Sheldon Hovde, 100.3 The Q & The Zone, Victoria, B.C., Canada
By Jerry Vigil
Each year, we like to shine the spotlight on at least one of our RAP Awards first-place winners, especially our first-time winners. Sheldon Hovde picked up the trophy for Best Commercial – Small Markets this past April, his first, with a spot he did for a local fishing derby in Victoria. This may be less of a surprise when you notice the station Sheldon works for – 100.3 The Q. Yes, the home of the RAP Awards second most winningest individual, Ross McIntyre, who has recently repositioned himself in an effort to further his freelance business. In the meantime, Sheldon shares writing duties at the 2-station cluster, produces all the commercials, and handles the imaging for the other Jim Pattison Group station, The Zone. Though Victoria is a small market of six stations and some 300,000 people, the competition is tough, with radio stations from neighboring Vancouver and Seattle clearly penetrating the Victoria market. Perhaps one reason why the caliber of writers and producers at The Q and The Zone is anything but “small market.” Be sure to check out this month’s RAP CD for more awesome audio from Sheldon.

Task to carry out:
Please pick up the profile of Sheldon Hovde above where it stops and continue it.

Data shown:

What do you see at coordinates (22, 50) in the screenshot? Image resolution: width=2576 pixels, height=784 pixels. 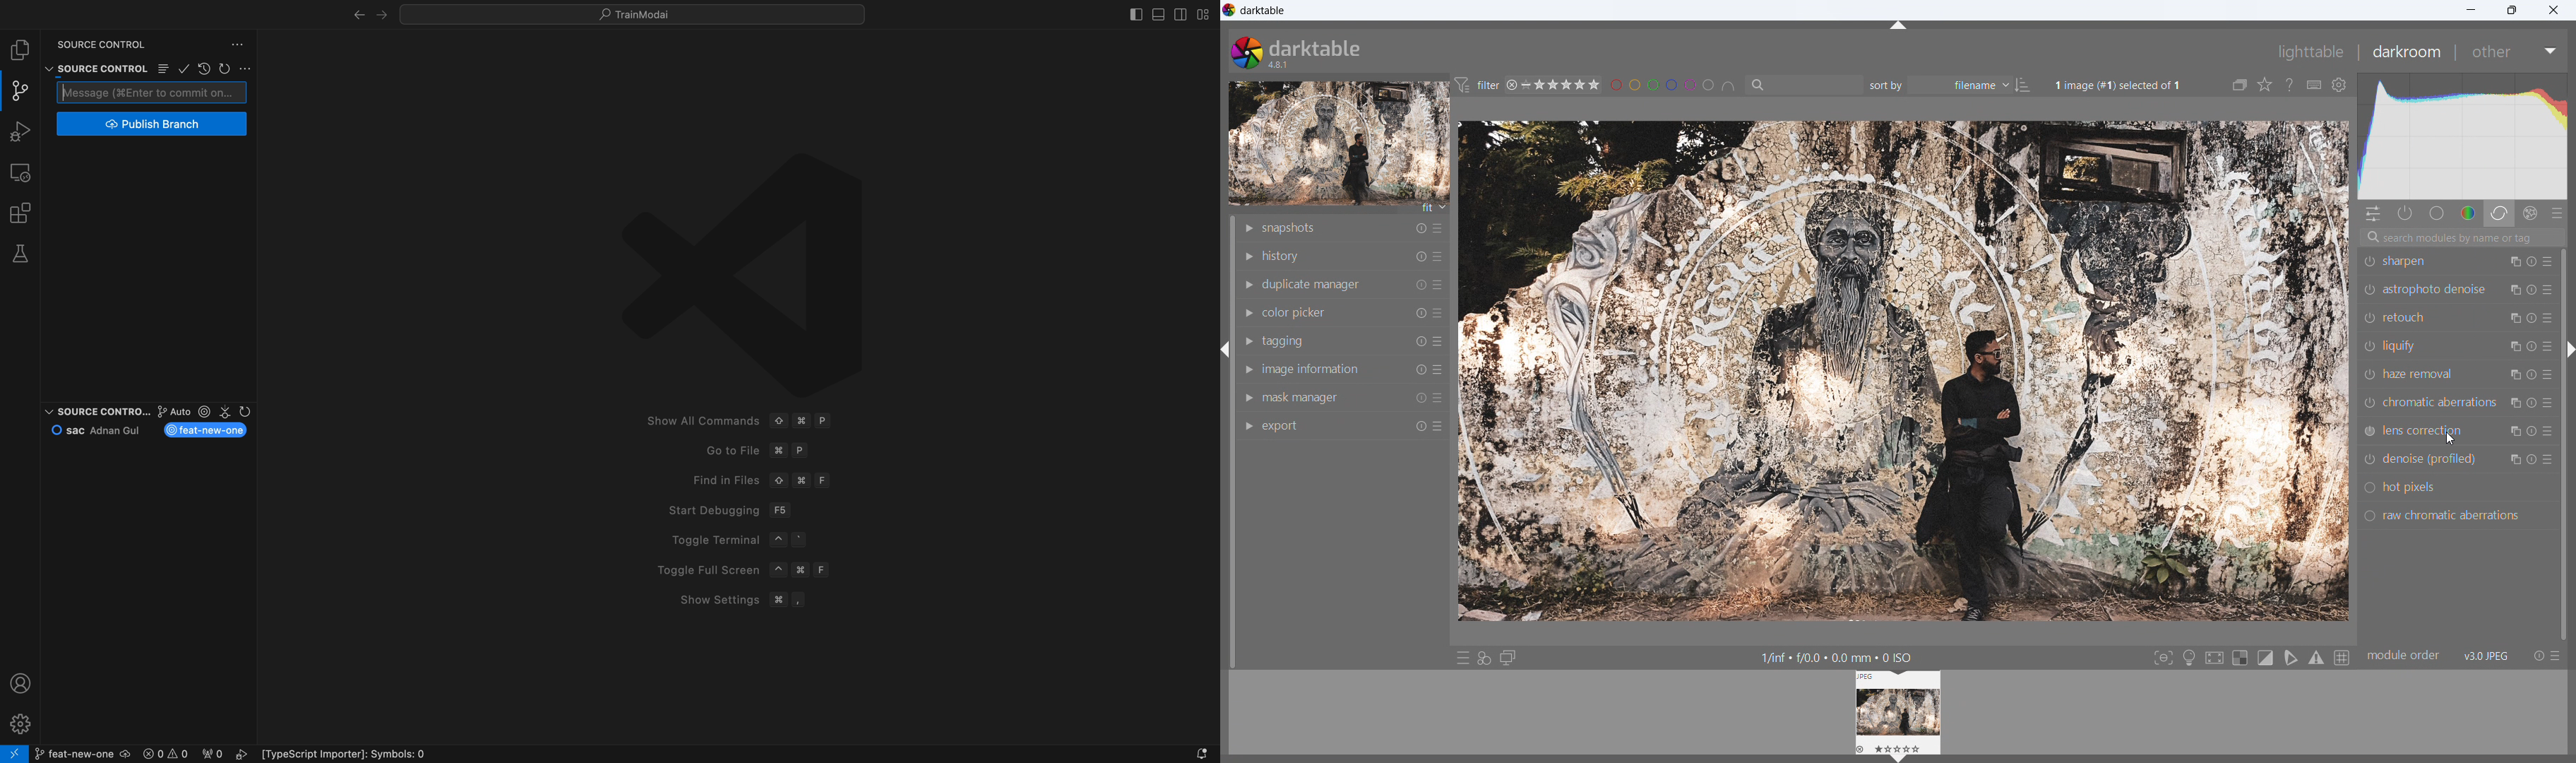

...

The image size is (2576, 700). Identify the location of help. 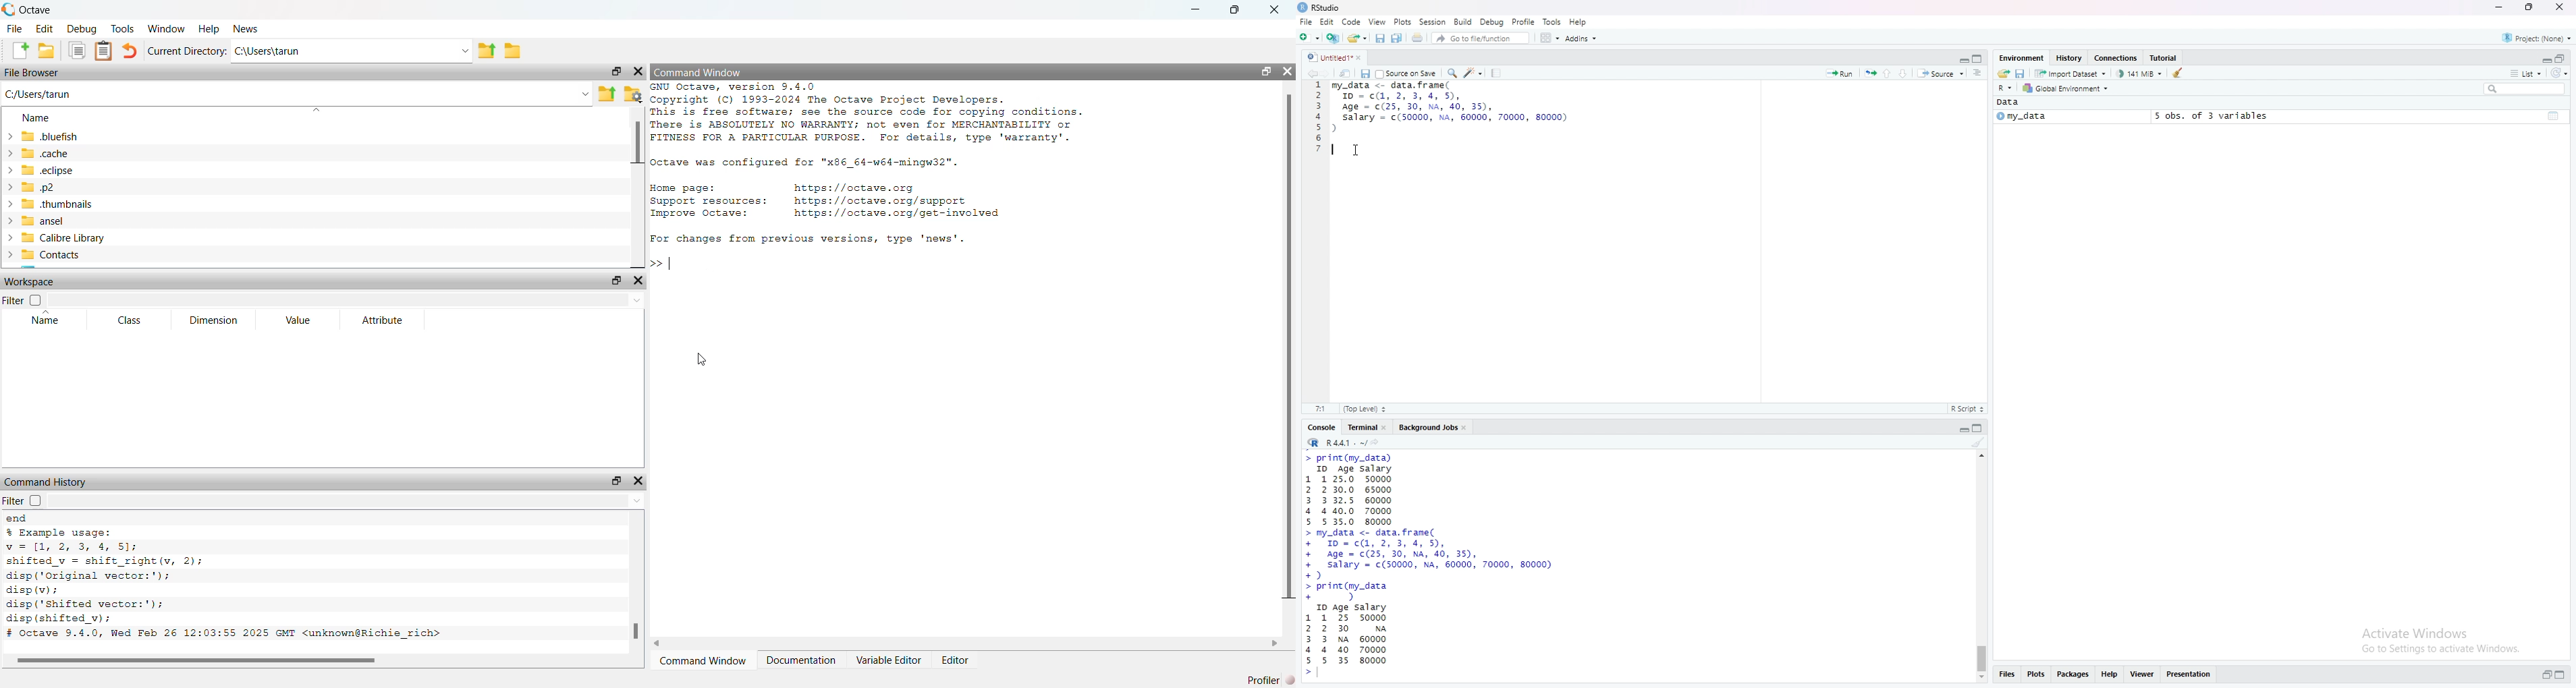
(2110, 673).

Task answer:
JV: How did you get started in the business, and what were some of the highlights along the way to your present position?
Sheldon: I was working as a cook in my old man’s restaurant. I was a musician and passionate about music and all that kind of stuff, and looking for a way to make some money while still being involved in music. So I thought the local radio station would be a good place to start. I went to go bug the local Program Director, and he said, “Well, we don’t really take volunteers...” and that kind of stuff. But lo and behold, about a week later, they had an entry-level position open up, where they just needed an operator to come by and push some buttons for the commercials during the hockey games and that sort of thing. So he gave me a call back, and I started there working just a couple of nights a week, pushing buttons for the hockey broadcast. This was in Prince George at CKBG, probably in ’98 or ’99. I was 17 or 18.
Then I decided I wanted to move to the big town. I had gotten a little sick of the smaller city. So I moved to Vancouver – with my girlfriend, who is now my wife – and did the same thing. I phoned up one of the local radio stations and told them I had a little bit of experience doing that kind of thing, so they hired me on as an operator for the talk shows, just pushing the buttons at the commercials again.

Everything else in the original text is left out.